23.          Secondly, it is contended that the Secretary of State's guidance as set out in her guidance "Applications from overstayers (non family routes)" (Version 7.0) (24 November 2016) provides that the Secretary of State will disregard any period between the expiry of an individual's leave and a current application if the latter is made within 14 days ("Ground 2").

24.          Thirdly, it is contended that the appellant has a legitimate expectation, based upon longstanding practice of the respondent, that individuals will be granted ILR despite short gaps between periods of lawful residence ("Ground 3").

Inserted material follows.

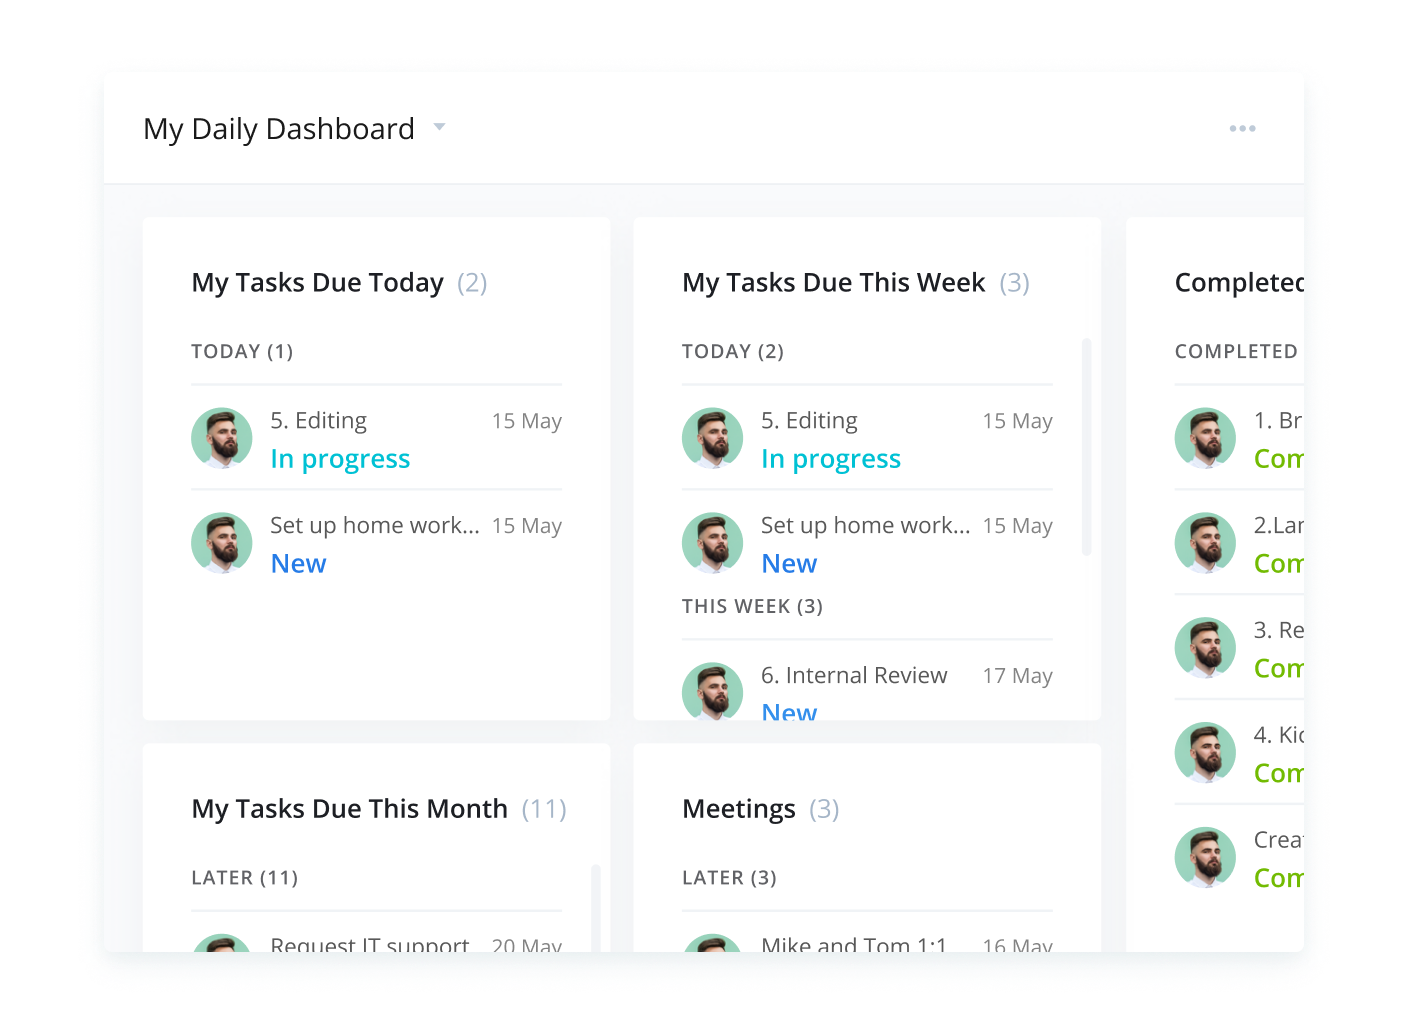
Task: Collapse the TODAY (1) group in Due Today
Action: [x=242, y=352]
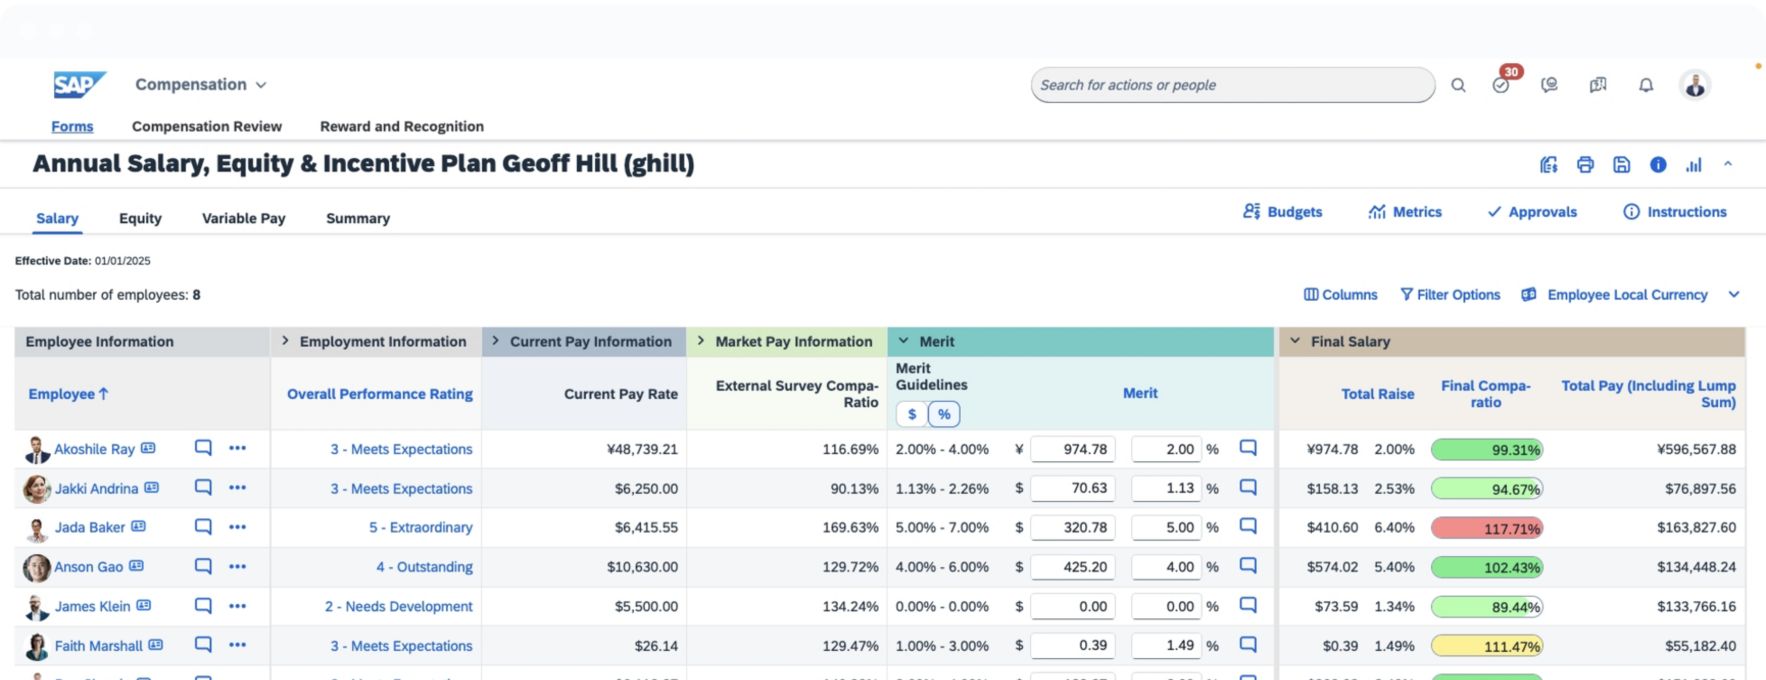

25.          Finally, it is submitted that the judge failed to consider properly Art 8 of the ECHR on the basis of the appellant's private and family life in the UK, including the best interests of his two children who were born in the UK ("Ground 4").

Discussion

26.          The relevant Immigration Rule upon which the appellant relies is para 276B which, so far as relevant provides as follows:

"The requirements to be met by an applicant for indefinite leave to remain on the grounds of long residence in the United Kingdom are that:

(i) (a) he has had at least ten years' continuous lawful residence in the United Kingdom.

....

(v) The applicant must not be in the UK in breach of immigration laws, except that, where paragraph 39E of these Rules applies, any current period of overstaying will be disregarded. Any previous period of overstaying between periods of leave will also be disregarded where -

(a) the further application was made before 24 November 2016 and within 28 days of the expiry of leave; or

(b) the further application was made on or after 24 November 2016 and paragraph 39E of these Rules applied."

27.          Paragraph 39E provides as follows:

"This paragraph applies where:

(1) the application was made within 14 days of the applicant's leave expiring and the Secretary of State considers that there was a good reason beyond the control of the applicant or their representative, provided in or with the application, why the application could not be made in-time; or

(2) the application was made:

(a) following the refusal of a previous application for leave which was made in‑time and

(b) within fourteen days of:

(i) the refusal of previous application for leave; or

(ii) the expiry of any leave extended by Section 3C of the Immigration Act 1971; or

(iii) the expiry of the time-limit for making an in-time application for administrative review or appeal (where applicable); or

(iv) any administrative review or appeal being concluded, withdrawn or abandoned or lapsing."

Ground 1

28.          The appellant relies upon para 276B(v) and para 39E(2) read together. His submission is that he made an application within fourteen days of the refusal of his previous application on 8 June 2016 and, as a consequence, para 39E applied and para 276B(v) therefore requires that his period of overstaying since 8 June 2016 should be disregarded and counted as lawful residence for the purposes of calculating whether or not he can establish ten years' continuous lawful residence.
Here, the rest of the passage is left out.